Today, I’m finishing my three-week time in Ephesians. There’s clearly a lot more in this book that I need to learn, but that’ll be at another time when I come back to it. I haven’t decided which book of the Bible I will study next.

One of the first passages that stood out was one dealing with speech:

Let no corrupting talk come out of your mouths, but only such as is good for building up, as fits the occasion, that it may give grace to those who hear. And do not grieve the Holy Spirit of God, by whom you were sealed for the day of redemption. Let all bitterness and wrath and anger and clamor and slander be put away from you, along with all malice. Be kind to one another, tenderhearted, forgiving one another, as God in Christ forgave you. (Ephesians 4:29-32)

Pretty basic stuff, but not easy at all. For a long time, I thought that as long as I didn’t go out of my way to say hurtful things, then I wouldn’t be hurting anyone in my speech. However, I’ve realized how dangerous a careless word or comment can be. I need to be extremely careful of everything I say. “If anyone thinks he is religious and does not bridle his tongue but deceives his heart, this person’s religion is worthless” (James 1:26).

According to v. 29, here is the way a Christian should always talk:

  • Without corruption: nothing bad or rotten should be said. Specifically, chapter 5 says that “no filthiness nor foolish talk nor crude joking” about sex should be involved (v. 4). There’s a fine line between being honest (and not prudish) about sex while at the same time not talking about it to satisfy the lust of the speaker (off the top of my head, I can think of several instances where I have done this). If you find yourself bringing sex unnecessarily into many of your conversations, that’s probably a bad sign. (Apparently, Ted Haggard did this frequently before his homosexual behavior was discovered.)
  • Building up: constructive and encouraging, even when criticizing; being careful not to criticize without offering encouragement. I often assume that people around me know that I appreciate them and their work — but, of course, I never tell them. So when I do come to them with criticisms, it’s deflating and discouraging. I know how that feels because I’ve been on the other end of the stick.
  • Fitting the occasion: whatever needs to be said. Everything should be carefully shaped to address the need of the situation. No doubt this requires a lot of skill, practice, and prayer. I look forward to seeing this become second nature as God teaches me how I can make my speech become “gracious, seasoned with salt” (Colossians 4:6).
  • Giving grace to those who hear: communicating the grace of God that should be evident in our own lives. Every word we say should be a gift from God to those around us. Reading the Bible or a good Christian book is an encouragement to me; my own words should encourage others in the same way.

The next three verses demonstrate that a) it’s possible to grieve the Holy Spirit by the way we speak toward others (v. 30), and b) speech should contain no characteristics of “bitterness and wrath and anger and clamor and slander” as well as “all malice” (v. 31); instead, our words should be “kind, tenderhearted, forgiving one another, as God in Christ forgave you” (v. 32).
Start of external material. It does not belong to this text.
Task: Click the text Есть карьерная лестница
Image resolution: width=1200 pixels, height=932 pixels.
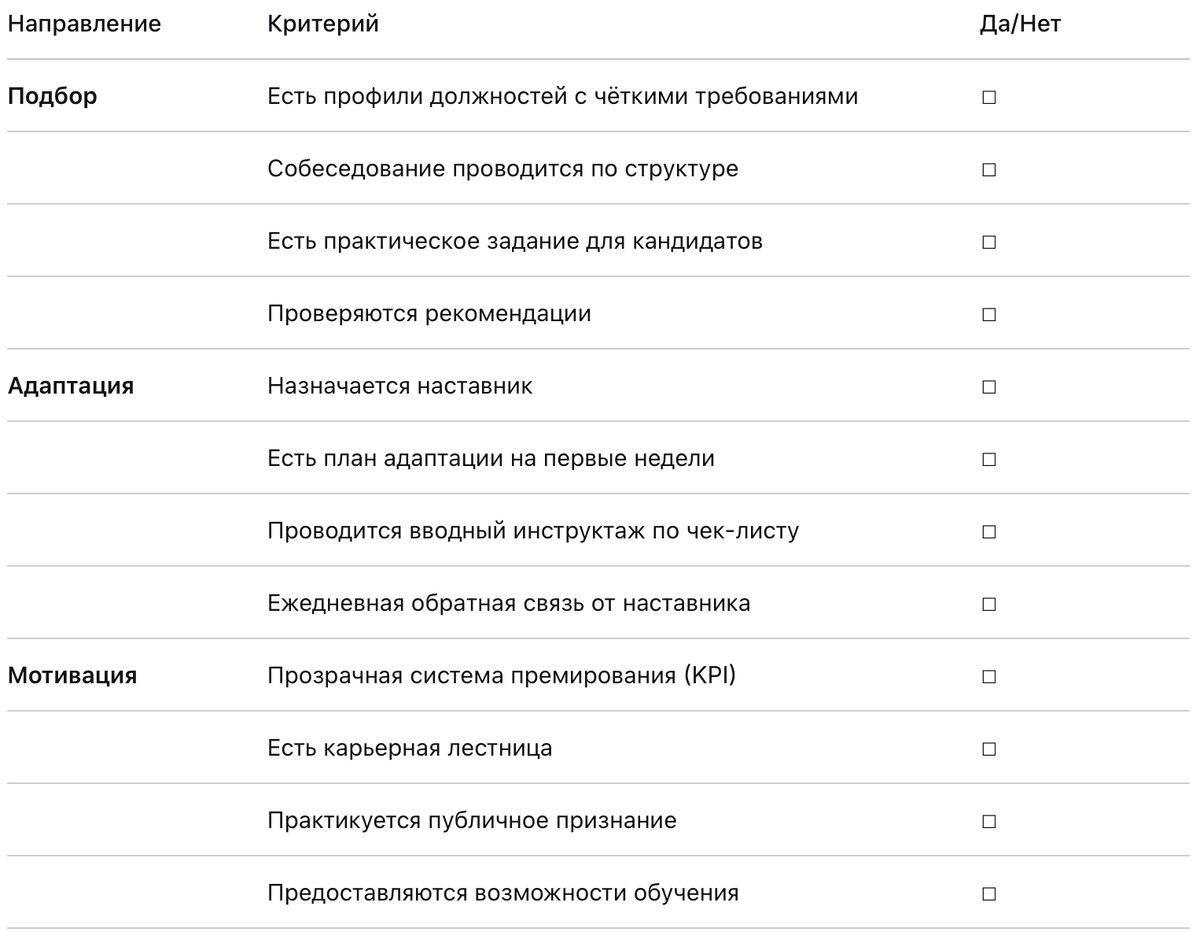Action: [410, 749]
That last phrase is a good reminder that we are called to speak to others the way God speaks to us — with love, mercy, and forgiveness.

Holy crap, this post went a lot longer than I thought it would. I was worrying as I began this blog that I’d get tired of it really fast, but it’s clearly becoming too much fun to stop. It’s been a great success in getting me to think more deeply over the scriptures. I hope you enjoy reading it as much as I enjoy writing it.